The market fall in the last few days may well be just a correction after the rally this year. Equities across emerging market have been rising on the back of abundant liquidity and decreasing risk aversion globally; a scenario unlikely to end March.
The monetary policy may add fuel to the rally in case a cut of 25-50 basis points comes through in the cash reserve ratio (CRR). The Union Budget outcome is uncertain due to size of the deficit on hand and likely populist measures to woo the vote bank.
Having said that, there is every chance that some good measures go through because the government wants to send a strong signal to its critics. Therefore, it is unlikely to scare away the high fund inflow Indian equities are witnessing currently.
The market movement in 2012 will depend on the news from the global economy and the government’s policy direction.
What are your calendar year end targets for the Sensex and the Nifty? Which sectors/themes, according to you, still offer value from a medium term perspective?
It’s difficult to give year end targets for the Nifty or Sensex. For the near-to-medium term, however, a further 8-10 per cent upside for the Nifty is on the cards. It is advisable to be stock specific in present times. If we talk sector wise, Financials, Consumption, Auto and Cement related plays look promising from a medium-term perspective.
Can you highlight a few good fundamental stories within these sectors/themes?
Our bottom-up picks are ICICI Bank, HDFC Bank, Axis Bank, Bank of Baroda, Tata Motors, Maruti Suzuki, Bajaj Auto, GSK Consumer, Shree Cement, Hexaware Technologies and TCS.
Rural India will continue to be the growth driver given the RBI’s strong intent to increase lending to the agriculture sector, continued rise in MSPs and rural employment guarantee schemes such as NREGA. Mahindra and Mahindra and Hero MotoCorp will be the biggest beneficiary of the same.
MCX IPO got a good response from the market and ONGC’s follow-on offer (FPO) may be just round the corner. Do you see a good appetite for new issues among the retail investors, and perhaps a sign of a revival of the primary market?
Not for all issues, but given the current uptrend in equities, good quality issues will receive a good response. Retail investors will look to participate through the primary market route.
What are your top three expectations from the upcoming Union Budget?
One big measure likely to be announced will be the increase in personal income tax exemption limit to Rs 300,000 from the existing Rs 180,000. Raising the exemption limit will be a move in-line with DTC objectives, boost consumption and populist too.
The Budget may also provide a roadmap for implementation of DTC and GST. While corporate taxes are expected to be unchanged, there could be some changes to MAT application in certain areas like SEZs.

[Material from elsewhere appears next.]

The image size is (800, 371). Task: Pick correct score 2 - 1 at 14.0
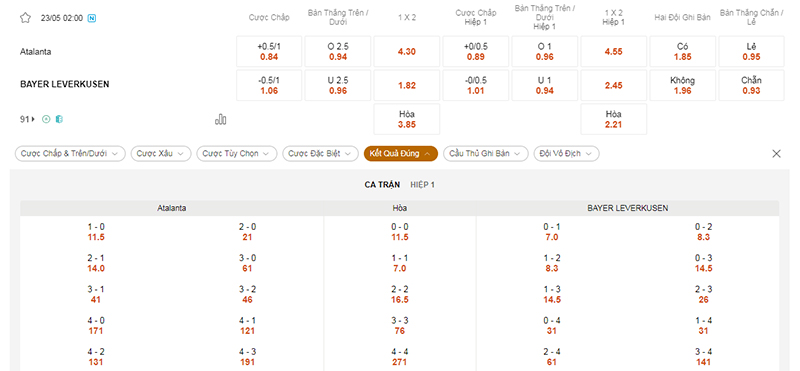pyautogui.click(x=96, y=263)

Coming to indirect taxes, we do not see any increase in service tax, peak customs and excise duties this year; the service tax net will be widened though. Besides subsidies on food, oil and fertiliser, interest subvention for exports is likely to be extended till 2013.
The other major development expected is the introduction of the Mines and Mineral Bill, which will compensate people affected by mining projects. Measures to promote agriculture growth and infra status to one or two sectors from telecom, aviation, healthcare and education, is on the cards.
How do you see the commodity space, especially crude oil, panning out in 2012?
In the coming months, the abundant liquidity will find its way into commodities. Crude oil prices have climbed higher underpinned by existing supply side constraints and rift between Iran and the West. Oil is likely to remain at elevated levels in 2012.
Gold prices too can move up to $1880-1920 due to multitude of factors, including resurgence in Euro, geopolitical uncertainty and improving investor sentiment.